- Supplied entries:
──────
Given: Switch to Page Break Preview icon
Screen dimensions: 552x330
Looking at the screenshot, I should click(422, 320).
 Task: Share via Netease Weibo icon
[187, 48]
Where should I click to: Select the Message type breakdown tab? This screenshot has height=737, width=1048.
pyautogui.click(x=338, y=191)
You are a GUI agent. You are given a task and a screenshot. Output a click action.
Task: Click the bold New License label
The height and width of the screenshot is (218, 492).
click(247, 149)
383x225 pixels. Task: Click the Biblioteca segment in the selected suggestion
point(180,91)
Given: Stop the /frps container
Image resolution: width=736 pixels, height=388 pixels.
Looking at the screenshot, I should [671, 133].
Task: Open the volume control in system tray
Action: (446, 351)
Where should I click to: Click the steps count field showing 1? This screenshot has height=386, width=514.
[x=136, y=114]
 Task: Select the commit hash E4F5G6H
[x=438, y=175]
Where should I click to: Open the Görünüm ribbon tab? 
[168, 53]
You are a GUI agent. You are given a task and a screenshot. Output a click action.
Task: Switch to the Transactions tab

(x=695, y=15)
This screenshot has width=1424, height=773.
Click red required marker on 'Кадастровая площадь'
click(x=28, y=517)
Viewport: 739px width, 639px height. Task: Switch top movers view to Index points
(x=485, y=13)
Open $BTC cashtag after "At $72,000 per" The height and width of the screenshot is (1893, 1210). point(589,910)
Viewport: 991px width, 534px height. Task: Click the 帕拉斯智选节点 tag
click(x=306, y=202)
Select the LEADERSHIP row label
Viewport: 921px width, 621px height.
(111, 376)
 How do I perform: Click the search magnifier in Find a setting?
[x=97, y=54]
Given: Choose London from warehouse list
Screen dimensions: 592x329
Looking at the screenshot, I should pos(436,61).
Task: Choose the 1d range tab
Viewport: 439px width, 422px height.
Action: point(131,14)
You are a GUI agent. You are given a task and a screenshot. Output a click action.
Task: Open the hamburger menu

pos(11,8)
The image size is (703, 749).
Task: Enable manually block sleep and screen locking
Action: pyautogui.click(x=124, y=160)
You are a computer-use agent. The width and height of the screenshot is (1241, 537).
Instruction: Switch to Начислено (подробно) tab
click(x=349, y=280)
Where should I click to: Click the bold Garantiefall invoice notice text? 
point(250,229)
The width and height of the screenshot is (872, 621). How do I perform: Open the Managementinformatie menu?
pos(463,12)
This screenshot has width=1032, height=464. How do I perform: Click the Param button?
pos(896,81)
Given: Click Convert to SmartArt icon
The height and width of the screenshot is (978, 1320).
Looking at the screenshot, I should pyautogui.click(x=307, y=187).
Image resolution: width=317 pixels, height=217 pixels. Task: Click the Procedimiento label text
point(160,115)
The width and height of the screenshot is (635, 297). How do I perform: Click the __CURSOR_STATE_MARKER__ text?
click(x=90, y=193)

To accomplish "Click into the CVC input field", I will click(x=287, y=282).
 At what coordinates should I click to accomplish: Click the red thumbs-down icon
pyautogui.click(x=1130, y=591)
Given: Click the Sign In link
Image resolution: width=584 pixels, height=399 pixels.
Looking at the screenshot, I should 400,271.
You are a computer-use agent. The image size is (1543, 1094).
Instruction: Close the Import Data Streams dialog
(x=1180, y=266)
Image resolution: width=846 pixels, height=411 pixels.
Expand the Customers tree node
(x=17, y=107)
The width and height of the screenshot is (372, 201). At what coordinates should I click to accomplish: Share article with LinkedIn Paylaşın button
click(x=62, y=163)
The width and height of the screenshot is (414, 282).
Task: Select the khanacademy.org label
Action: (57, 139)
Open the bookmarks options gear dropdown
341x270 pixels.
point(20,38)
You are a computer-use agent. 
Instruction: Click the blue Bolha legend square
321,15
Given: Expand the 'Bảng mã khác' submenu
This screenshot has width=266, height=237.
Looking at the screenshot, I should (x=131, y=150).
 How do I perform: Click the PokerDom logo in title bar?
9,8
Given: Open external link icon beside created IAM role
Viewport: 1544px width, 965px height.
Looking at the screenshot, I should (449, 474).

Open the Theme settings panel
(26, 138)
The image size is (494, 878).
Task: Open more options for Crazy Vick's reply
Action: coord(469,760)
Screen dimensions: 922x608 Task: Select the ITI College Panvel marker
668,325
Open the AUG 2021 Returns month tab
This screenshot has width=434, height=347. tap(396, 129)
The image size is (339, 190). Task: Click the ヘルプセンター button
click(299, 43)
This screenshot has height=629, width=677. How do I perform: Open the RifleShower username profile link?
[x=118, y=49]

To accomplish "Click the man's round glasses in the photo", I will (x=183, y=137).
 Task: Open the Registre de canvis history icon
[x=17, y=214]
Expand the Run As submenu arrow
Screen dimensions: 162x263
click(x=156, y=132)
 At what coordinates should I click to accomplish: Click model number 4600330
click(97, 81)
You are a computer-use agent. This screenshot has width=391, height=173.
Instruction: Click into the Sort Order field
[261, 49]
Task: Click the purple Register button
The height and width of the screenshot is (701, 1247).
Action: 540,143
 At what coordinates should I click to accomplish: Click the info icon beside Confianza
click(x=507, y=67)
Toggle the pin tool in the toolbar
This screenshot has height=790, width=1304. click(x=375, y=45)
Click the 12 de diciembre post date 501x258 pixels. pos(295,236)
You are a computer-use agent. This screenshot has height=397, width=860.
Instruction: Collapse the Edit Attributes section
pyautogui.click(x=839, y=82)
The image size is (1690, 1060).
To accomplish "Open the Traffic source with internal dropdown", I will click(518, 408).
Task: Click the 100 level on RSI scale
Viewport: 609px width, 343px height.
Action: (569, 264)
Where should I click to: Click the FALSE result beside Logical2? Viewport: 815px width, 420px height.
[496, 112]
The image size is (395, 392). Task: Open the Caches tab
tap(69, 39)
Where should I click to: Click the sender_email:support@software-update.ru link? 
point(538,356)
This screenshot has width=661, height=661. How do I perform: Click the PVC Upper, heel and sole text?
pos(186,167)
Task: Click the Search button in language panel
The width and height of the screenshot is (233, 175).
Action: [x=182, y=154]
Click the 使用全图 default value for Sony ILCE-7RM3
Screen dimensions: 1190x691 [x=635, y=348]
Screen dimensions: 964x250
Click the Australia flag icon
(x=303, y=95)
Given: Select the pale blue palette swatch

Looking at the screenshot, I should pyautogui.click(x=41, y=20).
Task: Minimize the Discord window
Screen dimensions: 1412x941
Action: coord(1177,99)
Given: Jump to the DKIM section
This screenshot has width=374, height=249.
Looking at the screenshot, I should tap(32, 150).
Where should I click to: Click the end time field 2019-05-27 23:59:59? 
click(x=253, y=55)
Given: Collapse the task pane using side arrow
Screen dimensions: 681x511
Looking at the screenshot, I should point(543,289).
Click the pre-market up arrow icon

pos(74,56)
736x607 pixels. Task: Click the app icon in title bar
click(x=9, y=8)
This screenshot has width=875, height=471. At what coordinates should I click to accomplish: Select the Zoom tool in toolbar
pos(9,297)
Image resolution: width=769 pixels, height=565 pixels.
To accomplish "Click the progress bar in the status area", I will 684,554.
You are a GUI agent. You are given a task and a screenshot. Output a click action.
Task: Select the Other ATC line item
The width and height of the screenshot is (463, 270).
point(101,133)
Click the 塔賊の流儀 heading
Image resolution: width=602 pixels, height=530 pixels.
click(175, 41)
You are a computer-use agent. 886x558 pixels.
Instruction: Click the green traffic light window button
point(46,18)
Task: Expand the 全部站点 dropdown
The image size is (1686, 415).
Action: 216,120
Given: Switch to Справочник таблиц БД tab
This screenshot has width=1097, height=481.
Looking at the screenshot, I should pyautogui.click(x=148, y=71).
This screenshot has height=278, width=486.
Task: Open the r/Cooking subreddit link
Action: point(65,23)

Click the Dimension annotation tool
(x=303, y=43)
──────
Reproduce verbatim the portion of the items that opens with the line containing "Task: Select the commit hash E4F5G6H" and closes with the line containing "click(x=349, y=280)", both of those lines included.

 Task: Select the commit hash E4F5G6H
[x=438, y=175]
Where should I click to: Open the Görünüm ribbon tab? 
[168, 53]
You are a GUI agent. You are given a task and a screenshot. Output a click action.
Task: Switch to the Transactions tab

(x=695, y=15)
This screenshot has width=1424, height=773.
Click red required marker on 'Кадастровая площадь'
click(x=28, y=517)
Viewport: 739px width, 639px height. Task: Switch top movers view to Index points
(x=485, y=13)
Open $BTC cashtag after "At $72,000 per" The height and width of the screenshot is (1893, 1210). point(589,910)
Viewport: 991px width, 534px height. Task: Click the 帕拉斯智选节点 tag
click(x=306, y=202)
Select the LEADERSHIP row label
Viewport: 921px width, 621px height.
(111, 376)
 How do I perform: Click the search magnifier in Find a setting?
[x=97, y=54]
Given: Choose London from warehouse list
Screen dimensions: 592x329
Looking at the screenshot, I should pos(436,61).
Task: Choose the 1d range tab
Viewport: 439px width, 422px height.
Action: point(131,14)
You are a GUI agent. You are given a task and a screenshot. Output a click action.
Task: Open the hamburger menu

pos(11,8)
The image size is (703, 749).
Task: Enable manually block sleep and screen locking
Action: pyautogui.click(x=124, y=160)
You are a computer-use agent. The width and height of the screenshot is (1241, 537).
Instruction: Switch to Начислено (подробно) tab
click(x=349, y=280)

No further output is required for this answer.